Notizie, cronaca, sport, eventi della Città di Lamezia Terme

Cittadino Agricoltura

Lavorare in unità per combattere l’illegalità

Riflessione a più voci a seguito della nota operazione investigativa “Aemilia”
1.08K 0

Si stanno man mano ampliando le riflessioni incentrate sul clamoroso (alcuni lo hanno anche definito “storico”) risvolto che s’è avuto a seguito della maxi inchiesta denominata “Aemilia” e che ha riguardato soprattutto l’Emilia Romagna, ma che di fatto ha poi coinvolto altre Regioni.

Com’è infatti noto, la Direzione antimafia di Bologna ha pesantemente colpito il clan Grande – Aracri con tutte quelle ramificazioni al suo interno, a cui si sono contorti gli interessi di alcuni politici ed imprenditori.

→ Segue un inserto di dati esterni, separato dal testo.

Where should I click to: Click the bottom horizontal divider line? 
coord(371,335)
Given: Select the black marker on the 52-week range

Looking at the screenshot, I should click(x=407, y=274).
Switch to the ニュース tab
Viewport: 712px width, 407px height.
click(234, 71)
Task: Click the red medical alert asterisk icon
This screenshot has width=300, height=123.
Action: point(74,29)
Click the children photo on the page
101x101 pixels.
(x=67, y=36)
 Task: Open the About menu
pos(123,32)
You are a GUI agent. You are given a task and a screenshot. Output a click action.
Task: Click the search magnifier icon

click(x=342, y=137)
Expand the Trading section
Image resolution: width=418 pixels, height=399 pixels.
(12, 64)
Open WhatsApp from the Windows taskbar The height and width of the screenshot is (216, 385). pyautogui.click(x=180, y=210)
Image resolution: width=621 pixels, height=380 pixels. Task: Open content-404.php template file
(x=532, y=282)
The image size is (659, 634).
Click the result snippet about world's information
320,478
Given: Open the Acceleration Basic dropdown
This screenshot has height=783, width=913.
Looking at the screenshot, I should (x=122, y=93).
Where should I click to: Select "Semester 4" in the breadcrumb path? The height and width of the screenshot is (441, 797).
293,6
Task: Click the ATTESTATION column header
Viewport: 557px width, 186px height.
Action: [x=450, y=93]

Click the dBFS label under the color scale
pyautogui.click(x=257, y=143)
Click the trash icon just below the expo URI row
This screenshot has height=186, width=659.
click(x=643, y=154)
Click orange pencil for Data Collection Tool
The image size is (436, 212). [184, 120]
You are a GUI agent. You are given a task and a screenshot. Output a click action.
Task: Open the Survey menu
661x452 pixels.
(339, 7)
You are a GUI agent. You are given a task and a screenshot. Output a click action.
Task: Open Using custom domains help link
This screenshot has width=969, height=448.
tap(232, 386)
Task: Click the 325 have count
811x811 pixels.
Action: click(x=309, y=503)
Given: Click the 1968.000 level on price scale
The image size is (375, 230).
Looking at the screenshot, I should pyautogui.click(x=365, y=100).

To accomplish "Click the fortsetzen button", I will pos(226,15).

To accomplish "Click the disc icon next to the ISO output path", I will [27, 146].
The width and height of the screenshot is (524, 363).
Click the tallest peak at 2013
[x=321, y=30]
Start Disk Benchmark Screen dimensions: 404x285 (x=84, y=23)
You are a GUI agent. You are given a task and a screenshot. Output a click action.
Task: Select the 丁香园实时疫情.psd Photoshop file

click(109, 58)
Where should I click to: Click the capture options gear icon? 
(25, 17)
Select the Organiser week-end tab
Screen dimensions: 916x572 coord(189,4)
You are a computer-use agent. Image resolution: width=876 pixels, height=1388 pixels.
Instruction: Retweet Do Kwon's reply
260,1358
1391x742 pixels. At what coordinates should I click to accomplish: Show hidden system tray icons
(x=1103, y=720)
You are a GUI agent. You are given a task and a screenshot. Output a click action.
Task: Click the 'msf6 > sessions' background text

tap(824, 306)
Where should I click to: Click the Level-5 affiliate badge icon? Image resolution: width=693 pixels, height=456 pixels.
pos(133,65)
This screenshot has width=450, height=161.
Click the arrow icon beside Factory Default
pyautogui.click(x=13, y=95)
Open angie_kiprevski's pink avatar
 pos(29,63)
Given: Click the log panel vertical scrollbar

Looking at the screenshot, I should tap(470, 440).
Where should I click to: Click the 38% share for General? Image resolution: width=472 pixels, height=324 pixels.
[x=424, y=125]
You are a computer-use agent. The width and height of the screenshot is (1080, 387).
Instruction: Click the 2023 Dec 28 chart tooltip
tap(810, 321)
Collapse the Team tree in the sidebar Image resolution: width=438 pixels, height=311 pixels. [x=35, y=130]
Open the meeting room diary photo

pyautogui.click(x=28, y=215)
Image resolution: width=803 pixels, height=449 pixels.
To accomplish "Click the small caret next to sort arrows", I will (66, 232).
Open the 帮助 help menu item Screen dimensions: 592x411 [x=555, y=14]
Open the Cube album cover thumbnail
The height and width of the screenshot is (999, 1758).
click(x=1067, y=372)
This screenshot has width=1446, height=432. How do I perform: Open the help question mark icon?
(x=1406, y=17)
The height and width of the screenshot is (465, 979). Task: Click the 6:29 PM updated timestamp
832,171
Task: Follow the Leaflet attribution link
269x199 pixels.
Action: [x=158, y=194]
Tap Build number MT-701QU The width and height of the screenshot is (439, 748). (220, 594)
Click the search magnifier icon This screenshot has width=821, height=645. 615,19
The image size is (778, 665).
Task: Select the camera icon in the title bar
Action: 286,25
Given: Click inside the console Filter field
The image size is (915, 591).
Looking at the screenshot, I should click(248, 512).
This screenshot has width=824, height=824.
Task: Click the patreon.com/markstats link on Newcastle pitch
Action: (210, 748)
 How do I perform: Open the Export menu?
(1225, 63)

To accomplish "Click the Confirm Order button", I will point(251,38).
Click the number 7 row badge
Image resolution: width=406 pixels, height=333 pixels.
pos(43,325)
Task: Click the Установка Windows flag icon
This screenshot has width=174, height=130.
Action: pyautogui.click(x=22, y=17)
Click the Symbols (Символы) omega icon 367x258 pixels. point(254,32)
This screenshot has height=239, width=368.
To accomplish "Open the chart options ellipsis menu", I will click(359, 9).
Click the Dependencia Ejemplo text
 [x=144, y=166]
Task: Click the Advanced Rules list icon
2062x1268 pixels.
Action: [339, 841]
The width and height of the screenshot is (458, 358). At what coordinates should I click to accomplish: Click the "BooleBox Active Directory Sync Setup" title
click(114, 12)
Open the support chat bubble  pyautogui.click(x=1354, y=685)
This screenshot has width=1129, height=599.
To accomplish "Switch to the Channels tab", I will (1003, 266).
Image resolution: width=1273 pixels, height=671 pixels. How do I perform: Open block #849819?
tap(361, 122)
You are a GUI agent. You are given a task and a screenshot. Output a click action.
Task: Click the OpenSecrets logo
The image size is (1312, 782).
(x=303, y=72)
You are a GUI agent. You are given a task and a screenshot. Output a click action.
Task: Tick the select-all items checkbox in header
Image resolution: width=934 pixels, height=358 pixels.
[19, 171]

Tra le riflessioni pubblicamente già rese note, c’è quella del sindacalista Giuseppe Valentino, secondo cui

la sostanza è che una cellula ‘ndranghetista vessava imprenditori e commercianti estorcendo loro il PIZZO (oltre ad adoperarsi in altre attività illecite, naturalmente) nel silenzio assordante di tutti. Nessuna denuncia pubblica, nessuna presa di posizione Istituzionale in questi anni, nessun grido di dolore o di allarme. Si subiva in silenzio, si pagava in cambio della “tranquillità”.

Prima di arrivare a formulare una forte e significativa richiesta diretta al Prefetto di Catanzaro, Valentino affonda la sua riflessione in questi giusti termini:

“Catanzaro l’isola felice… si è sempre negata, perfino l’idea, che la ‘ndrangheta esistesse e controllasse, come succede purtroppo, attività commerciali ed imprenditoriali; ad ogni buona occasione c’erano sempre i ROM a portata di mano, ai quali additare colpe e responsabilità.

Ora che l’Arma (alla quale va il nostro plauso e la nostra riconoscenza per il lavoro svolto) ha stracciato il velo che avvolgeva il tessuto economico di Catanzaro, non si può continuare, a vivere nell’indifferenza. Ci aspettiamo da parte delle Istituzioni, delle associazioni imprenditoriali e dei commercianti una seria riflessione ed una forte presa di posizione.

Non si possono costringere cittadini e lavoratori ad essere complici di un sistema che finanzia la criminalità organizzata, bisogna reagire, far conoscere e alzare la testa”.

Ed allora, per concludere la sua riflessione, il dirigente sindacale sottopone al Prefetto di Catanzaro la necessità di

convocare un tavolo Istituzionale che entri nel merito delle azioni utili a far prevalere la Legalità. Nessuno si può tirar fuori, ogni soggetto che ha a cuore le sorti della propria terra deve fare la propria parte; poiché mai come in questo caso, il silenzio è dei colpevoli”.